Dans l'ordre de la pratique, le fruit n'est
pas d'abord morale et moralisation, mais vivification de ce qui fait la vie
humaine ; spécialement l'initiation, le soin, l'œuvre. Pour me borner à la
première (qui ne laissera pas indifférents les enseignants), c'est donner aux
êtres humains venant en ce monde de quoi porter leur humanité, leur naissance
et leur mort, et par cette « sagesse » dont parle Paul, qui n'est point
résignation à l'ordre du monde, mais prend appui prodigieusement sur ce qui
vient. Quand on sait où en est l'éducation, c'est affaire d'actualité.

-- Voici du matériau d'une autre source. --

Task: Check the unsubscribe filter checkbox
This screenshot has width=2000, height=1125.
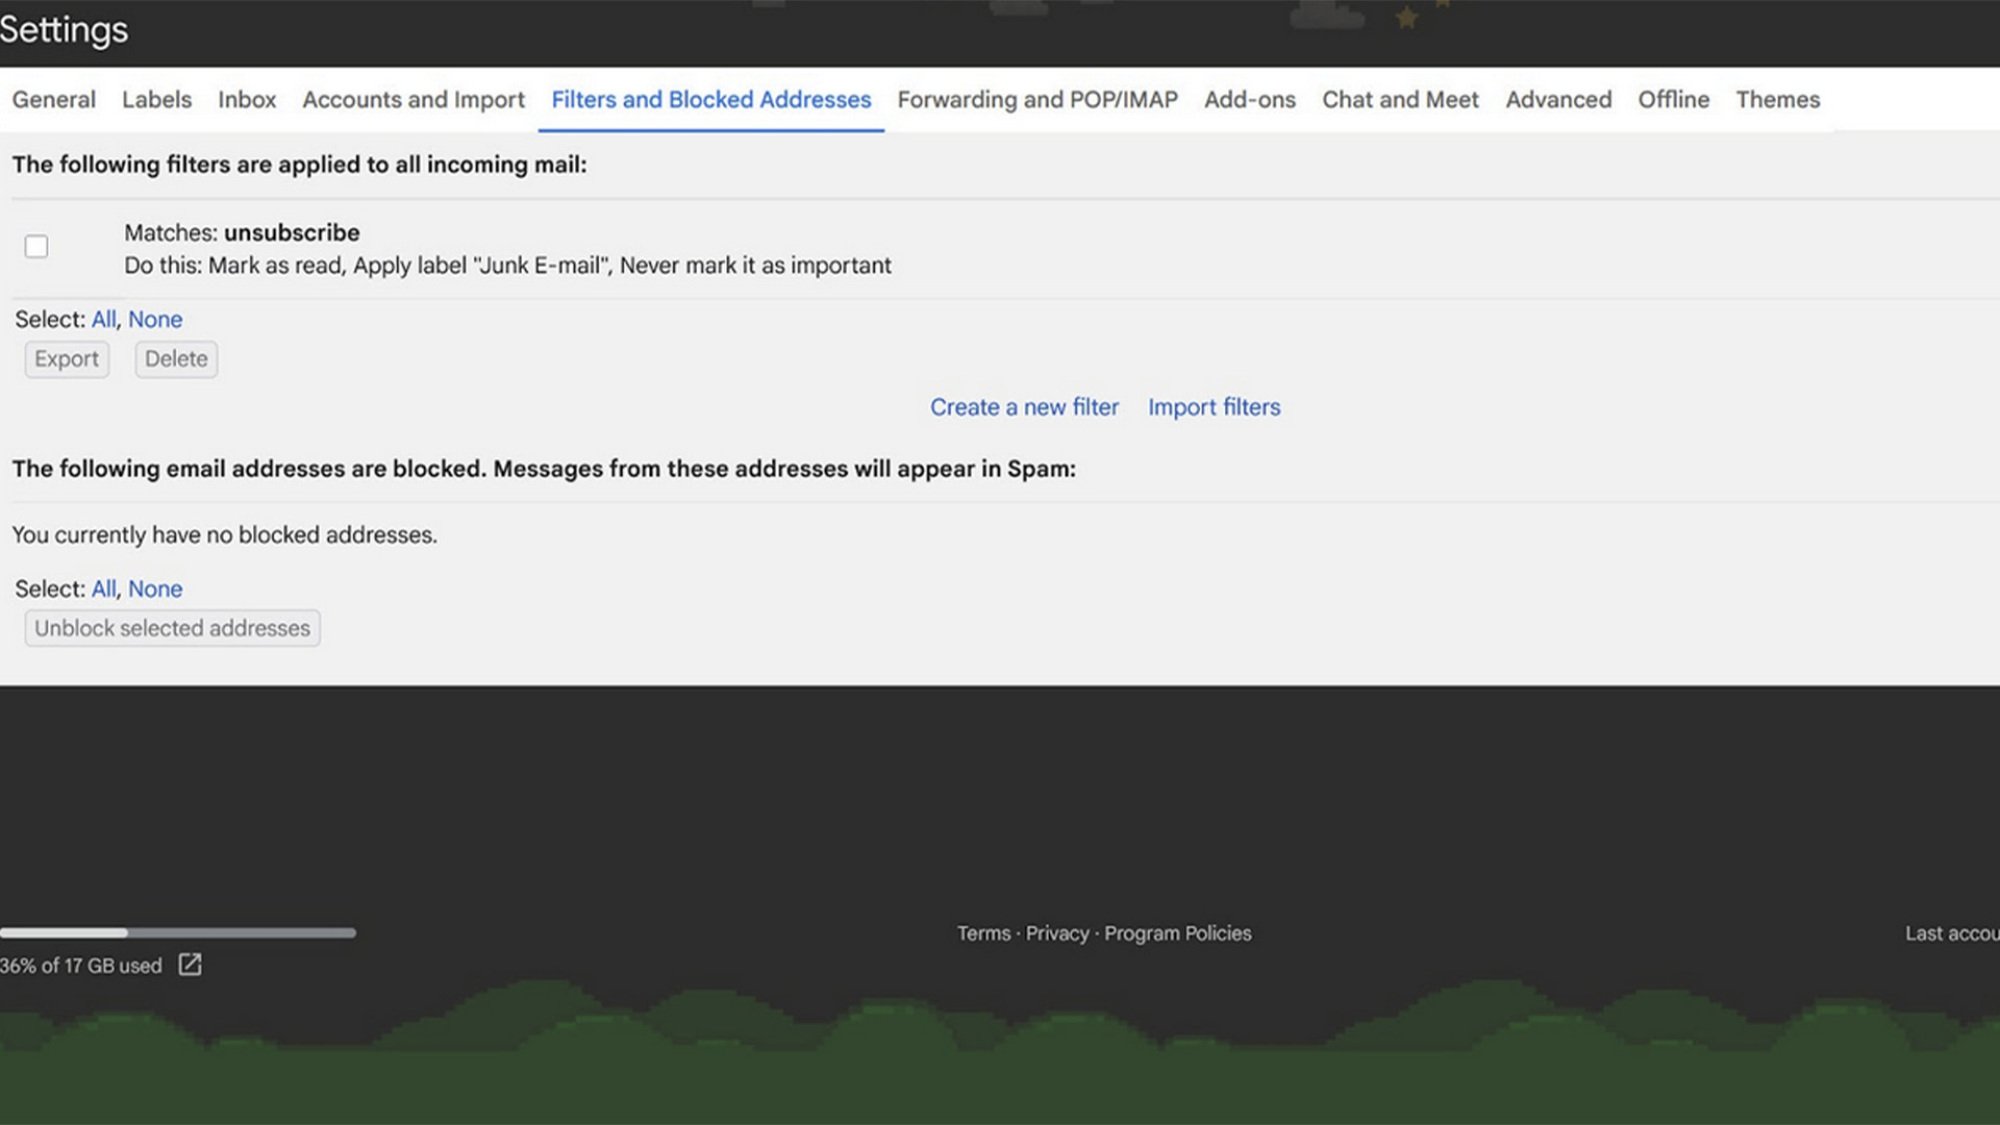Action: pos(36,246)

Quant au poétique, enfin, le fruit n'est
pas d'abord un rituel. Car le rite ne fait que dire ce qui d'abord est changement
et élévation de toute la vie et qui se fait dans l'ordre symbolique, entendons
: par le corps en tant que le corps et esprit. Là, l'écart est si grand entre
ce que nous sommes et ce que nous avons à être que nous risquons de ne même pas
le voir !
Pardonnez-moi d'avoir été si bref sur des
choses si vastes. Ce ne serait déjà pas si mal si, même alors que les
commodités du langage unique nous font défaut, nous avons pur nous reconnaître
dans la même quête, qui ne désespère pas.